Argentina primary results spell trouble for ruling party
The vote, seen as a preview of November midterm elections, saw support slide for the centre-left government.
A surge in support for Argentina’s main opposition party during a primary election could spell trouble for President Alberto Fernandez and his ruling centre-left coalition.
The conservative opposition led by about five percentage points in the key province of Buenos Aires following the compulsory open primary vote on Sunday, often considered a nationwide dress rehearsal ahead of the November 4 midterm elections.
About 84 percent of votes in the populous region – once considered a bastion of Fernandez’s party – had been tallied as of early Monday.
Other results showed the governing party falling back, a phenomenon that could presage the government losing its majority in the Senate and its largest minority position in the lower Chamber of Deputies.
There are 127 seats in the Chamber of Deputies up for grabs out of a total of 257 in November, as well as 24 seats out of 72 in the Senate.
“The ruling party lost 1.2 million votes compared to the 2019 [presidential election]; this brings them to a level that, if repeated in November, leaves Alberto Fernandez very weakened,” Mariel Fornoni, director of consultancy Management & Fit, told Reuters news agency.
Many voters feel let down by the main political parties.
A series of crises – including a lengthy recession, rampant inflation, and a poverty rate that has risen to 42 percent – have hurt public support for the government, despite recent signs of an economic recovery, falling coronavirus cases, and a successful vaccine rollout.
“There is great discontent among people,” said Patricia Coscarello, a 52-year-old administrative worker outside Buenos Aires, after she voted.
“Apart from the pandemic, the economic situation is complex and salaries are shrinking.”

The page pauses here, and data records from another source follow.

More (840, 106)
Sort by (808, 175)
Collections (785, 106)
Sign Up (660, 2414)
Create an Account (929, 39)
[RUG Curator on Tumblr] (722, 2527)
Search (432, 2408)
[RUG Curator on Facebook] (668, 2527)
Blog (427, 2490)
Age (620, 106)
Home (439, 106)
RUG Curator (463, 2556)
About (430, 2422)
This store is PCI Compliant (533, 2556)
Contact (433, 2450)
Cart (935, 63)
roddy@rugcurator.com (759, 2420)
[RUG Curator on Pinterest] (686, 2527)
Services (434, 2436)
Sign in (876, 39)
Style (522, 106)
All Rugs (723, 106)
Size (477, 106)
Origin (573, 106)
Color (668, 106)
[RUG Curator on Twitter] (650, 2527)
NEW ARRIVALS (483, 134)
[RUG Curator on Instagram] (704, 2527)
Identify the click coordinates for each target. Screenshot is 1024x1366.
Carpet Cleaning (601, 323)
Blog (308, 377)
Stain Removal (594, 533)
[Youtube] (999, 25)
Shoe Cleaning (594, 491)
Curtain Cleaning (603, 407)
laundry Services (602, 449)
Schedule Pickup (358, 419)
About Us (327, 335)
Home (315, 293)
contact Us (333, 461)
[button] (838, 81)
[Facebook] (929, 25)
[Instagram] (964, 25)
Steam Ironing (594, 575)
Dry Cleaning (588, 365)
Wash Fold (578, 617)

As results came in, the president acknowledged his party had come up short in some metrics.
“Obviously some things we haven’t done well because the people haven’t accompanied us as we would have hoped,” Fernandez said alongside his party leadership, adding the party would learn from its mistakes and get stronger.
“The campaign has just started and in November we have to win it because we have a commitment to Argentina.”
Fernandez rose to power in 2019, part of a centre-left government that replaced former President Mauricio Macri’s centre-right coalition.